Bears in the woods
Over the years there has been a mantra that many security professionals, including myself, have espoused. Its based upon the age old joke of “if you are out in the woods with your friend and you get chased by a bear, how fast do you have to run” with the punchline being “faster than your friend”.
This same joke is often translated into the cyber security paradigm with security professionals using this analogy to garner support for security initiatives that will help them increase their security maturity rating (for their methodology/framework of preference) to be a bit higher than the average of their peers, the rationale being that if you are better than your peers you are less likely to be compromised by a cyber attacker.
Is this approach of focusing on maturity ratings both sensible; and more importantly does it result in a false sense of security for both the security professional and their executive leadership. Can chasing a number on a maturity rating mean organisations focus their efforts in the wrong place at the expense of identifying the security domains where additional investment will reap bigger risk reduction without achieving a material change to the holy grail maturity rating?
Another question is whether there is statistical evidence that being better than peers in security maturity ratings has a tangible impact on the likelihood of an organisation being subject to a cyber attack compared to their peers. On this point I’m not trying to compare those with rating of 2 against those with a 4, which will mean low skilled cyber attackers are able to successfully effect a cyber breach.
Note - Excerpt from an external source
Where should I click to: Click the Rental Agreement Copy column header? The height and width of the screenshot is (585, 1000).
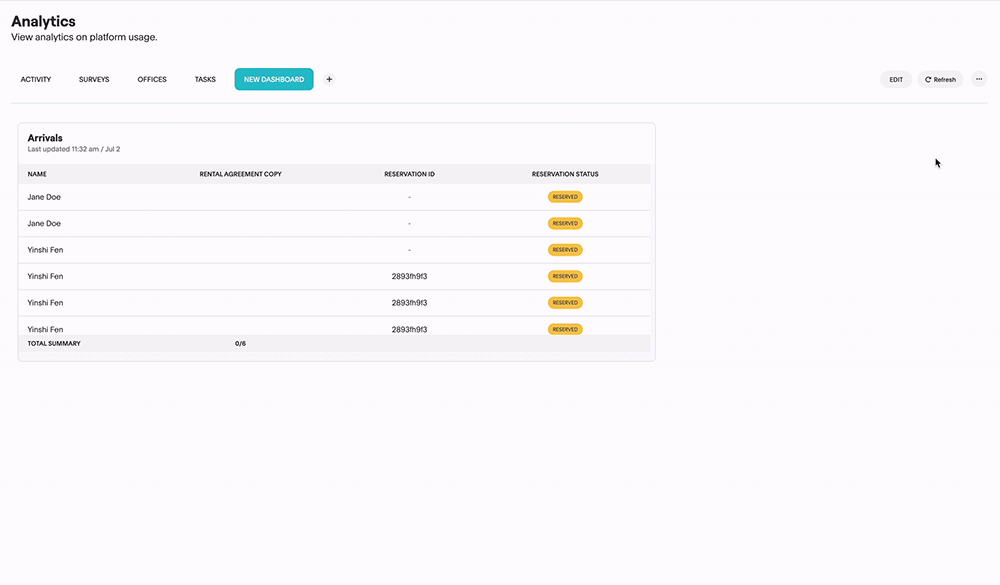pyautogui.click(x=240, y=174)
Rather I’m focusing on the incremental gains where decimal points are in play (i.e. those with 3.5 versus 3.8 etc) where the cost of achieving the marginal improvements can be significant, and is there available research that supports the bear in the woods hypothesis at this level?
Keen to hear other perspectives on the value, or otherwise, of chasing maturity ratings across both the cyber security industry and also other domains where maturity ratings are commonly in use.